# Given data
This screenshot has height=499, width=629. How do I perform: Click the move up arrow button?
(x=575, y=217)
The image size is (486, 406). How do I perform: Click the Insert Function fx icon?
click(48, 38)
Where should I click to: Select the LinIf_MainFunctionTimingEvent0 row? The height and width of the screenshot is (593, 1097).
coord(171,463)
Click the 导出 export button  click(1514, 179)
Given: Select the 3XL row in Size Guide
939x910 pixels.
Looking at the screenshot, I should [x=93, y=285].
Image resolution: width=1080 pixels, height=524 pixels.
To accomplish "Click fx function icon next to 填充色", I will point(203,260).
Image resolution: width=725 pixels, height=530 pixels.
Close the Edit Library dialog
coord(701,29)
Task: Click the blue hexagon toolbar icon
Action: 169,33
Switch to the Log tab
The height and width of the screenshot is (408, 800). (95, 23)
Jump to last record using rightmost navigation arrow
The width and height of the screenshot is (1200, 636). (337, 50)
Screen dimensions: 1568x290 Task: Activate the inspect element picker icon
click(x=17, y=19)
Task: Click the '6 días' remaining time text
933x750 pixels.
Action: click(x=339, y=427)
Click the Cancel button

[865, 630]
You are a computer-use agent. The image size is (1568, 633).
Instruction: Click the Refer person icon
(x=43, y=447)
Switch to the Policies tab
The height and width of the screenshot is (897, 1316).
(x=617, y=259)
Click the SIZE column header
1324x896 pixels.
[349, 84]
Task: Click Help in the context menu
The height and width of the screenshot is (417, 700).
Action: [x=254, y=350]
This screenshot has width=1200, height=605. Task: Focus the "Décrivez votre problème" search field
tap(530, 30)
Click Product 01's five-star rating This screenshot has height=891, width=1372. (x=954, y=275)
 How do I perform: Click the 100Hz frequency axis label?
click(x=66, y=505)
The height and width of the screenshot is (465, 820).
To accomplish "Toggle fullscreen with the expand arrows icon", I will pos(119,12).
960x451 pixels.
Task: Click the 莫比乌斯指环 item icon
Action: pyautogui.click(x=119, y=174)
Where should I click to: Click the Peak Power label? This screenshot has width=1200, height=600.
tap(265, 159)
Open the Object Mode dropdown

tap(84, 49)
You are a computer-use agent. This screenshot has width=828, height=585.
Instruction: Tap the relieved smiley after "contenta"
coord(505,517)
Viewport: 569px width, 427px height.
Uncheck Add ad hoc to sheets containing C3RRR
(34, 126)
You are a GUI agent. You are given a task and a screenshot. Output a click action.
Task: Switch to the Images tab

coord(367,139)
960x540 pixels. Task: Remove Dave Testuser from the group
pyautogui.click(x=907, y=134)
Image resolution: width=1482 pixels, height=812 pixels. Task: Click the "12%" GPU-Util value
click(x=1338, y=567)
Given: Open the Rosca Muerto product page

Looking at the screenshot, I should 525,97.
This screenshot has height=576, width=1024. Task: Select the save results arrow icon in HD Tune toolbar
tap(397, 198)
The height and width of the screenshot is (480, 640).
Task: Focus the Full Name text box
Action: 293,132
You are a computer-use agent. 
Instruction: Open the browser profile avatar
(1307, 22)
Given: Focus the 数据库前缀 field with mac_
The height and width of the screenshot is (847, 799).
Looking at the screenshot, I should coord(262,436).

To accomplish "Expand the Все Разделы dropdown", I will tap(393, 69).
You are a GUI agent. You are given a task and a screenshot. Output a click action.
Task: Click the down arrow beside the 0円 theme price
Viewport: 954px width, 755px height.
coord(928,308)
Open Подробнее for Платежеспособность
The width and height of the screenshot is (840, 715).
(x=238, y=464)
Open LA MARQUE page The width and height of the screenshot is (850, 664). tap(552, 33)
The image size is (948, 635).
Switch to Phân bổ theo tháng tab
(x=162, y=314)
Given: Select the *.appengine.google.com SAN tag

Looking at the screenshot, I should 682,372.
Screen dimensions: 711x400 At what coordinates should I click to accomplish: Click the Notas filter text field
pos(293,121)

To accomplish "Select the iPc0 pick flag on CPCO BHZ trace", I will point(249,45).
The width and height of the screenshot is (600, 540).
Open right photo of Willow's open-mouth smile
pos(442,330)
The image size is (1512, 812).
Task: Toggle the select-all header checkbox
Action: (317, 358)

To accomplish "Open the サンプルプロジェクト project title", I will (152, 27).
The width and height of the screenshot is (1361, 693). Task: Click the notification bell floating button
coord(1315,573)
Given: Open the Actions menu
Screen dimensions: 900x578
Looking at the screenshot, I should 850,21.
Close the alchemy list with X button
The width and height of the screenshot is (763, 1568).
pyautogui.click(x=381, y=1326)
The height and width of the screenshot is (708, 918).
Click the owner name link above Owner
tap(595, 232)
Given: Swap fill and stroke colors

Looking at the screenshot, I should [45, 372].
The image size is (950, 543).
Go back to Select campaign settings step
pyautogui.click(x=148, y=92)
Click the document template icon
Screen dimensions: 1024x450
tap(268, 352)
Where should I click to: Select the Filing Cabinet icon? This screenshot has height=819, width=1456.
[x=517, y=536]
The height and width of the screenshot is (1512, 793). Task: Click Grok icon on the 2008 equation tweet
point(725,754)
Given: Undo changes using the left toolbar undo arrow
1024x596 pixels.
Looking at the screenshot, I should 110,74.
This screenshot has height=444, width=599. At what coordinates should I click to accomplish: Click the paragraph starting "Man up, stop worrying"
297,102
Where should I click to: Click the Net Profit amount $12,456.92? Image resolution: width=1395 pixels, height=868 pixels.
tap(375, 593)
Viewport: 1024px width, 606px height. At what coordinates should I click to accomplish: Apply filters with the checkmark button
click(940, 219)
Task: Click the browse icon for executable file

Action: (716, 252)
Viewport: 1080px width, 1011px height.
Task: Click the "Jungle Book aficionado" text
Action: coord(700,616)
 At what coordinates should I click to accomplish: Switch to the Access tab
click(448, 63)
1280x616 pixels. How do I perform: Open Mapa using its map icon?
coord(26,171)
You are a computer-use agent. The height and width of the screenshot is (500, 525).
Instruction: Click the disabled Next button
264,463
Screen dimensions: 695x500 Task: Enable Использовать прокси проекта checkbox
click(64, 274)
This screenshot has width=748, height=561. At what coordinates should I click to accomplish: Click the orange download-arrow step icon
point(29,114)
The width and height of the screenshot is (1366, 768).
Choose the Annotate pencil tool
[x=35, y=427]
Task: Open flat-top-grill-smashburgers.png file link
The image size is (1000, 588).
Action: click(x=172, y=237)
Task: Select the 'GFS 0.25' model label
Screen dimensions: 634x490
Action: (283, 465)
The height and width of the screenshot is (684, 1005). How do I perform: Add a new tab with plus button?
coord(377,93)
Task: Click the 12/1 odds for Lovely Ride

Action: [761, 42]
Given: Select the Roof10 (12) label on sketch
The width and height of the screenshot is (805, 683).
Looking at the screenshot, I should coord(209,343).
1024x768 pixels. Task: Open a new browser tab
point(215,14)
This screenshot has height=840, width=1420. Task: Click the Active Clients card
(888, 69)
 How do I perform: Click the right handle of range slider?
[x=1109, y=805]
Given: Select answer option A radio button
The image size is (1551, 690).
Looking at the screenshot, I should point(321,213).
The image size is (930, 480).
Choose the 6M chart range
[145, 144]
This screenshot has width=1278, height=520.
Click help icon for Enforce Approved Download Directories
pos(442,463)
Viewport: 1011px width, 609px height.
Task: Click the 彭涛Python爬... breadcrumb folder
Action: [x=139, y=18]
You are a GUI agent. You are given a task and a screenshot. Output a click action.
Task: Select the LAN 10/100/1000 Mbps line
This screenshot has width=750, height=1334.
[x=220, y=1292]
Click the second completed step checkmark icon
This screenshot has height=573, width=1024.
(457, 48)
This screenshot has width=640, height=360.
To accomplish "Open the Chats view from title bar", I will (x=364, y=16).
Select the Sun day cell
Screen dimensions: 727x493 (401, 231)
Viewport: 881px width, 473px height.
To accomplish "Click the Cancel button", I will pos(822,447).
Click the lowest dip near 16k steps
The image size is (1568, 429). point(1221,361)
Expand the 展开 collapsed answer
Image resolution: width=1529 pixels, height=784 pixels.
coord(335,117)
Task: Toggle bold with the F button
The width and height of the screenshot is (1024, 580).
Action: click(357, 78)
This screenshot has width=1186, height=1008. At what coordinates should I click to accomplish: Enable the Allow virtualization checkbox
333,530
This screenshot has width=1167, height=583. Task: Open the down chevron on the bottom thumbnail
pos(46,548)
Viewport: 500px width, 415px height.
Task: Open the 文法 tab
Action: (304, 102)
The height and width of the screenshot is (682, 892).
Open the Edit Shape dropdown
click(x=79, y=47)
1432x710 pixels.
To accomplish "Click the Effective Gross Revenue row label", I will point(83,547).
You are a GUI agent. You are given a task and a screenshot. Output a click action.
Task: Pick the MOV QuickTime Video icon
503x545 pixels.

# What is required
Please go through the data above and copy each line that has the word "menu".

# Written response
Task: Click Help in the context menu
Given: Open the Actions menu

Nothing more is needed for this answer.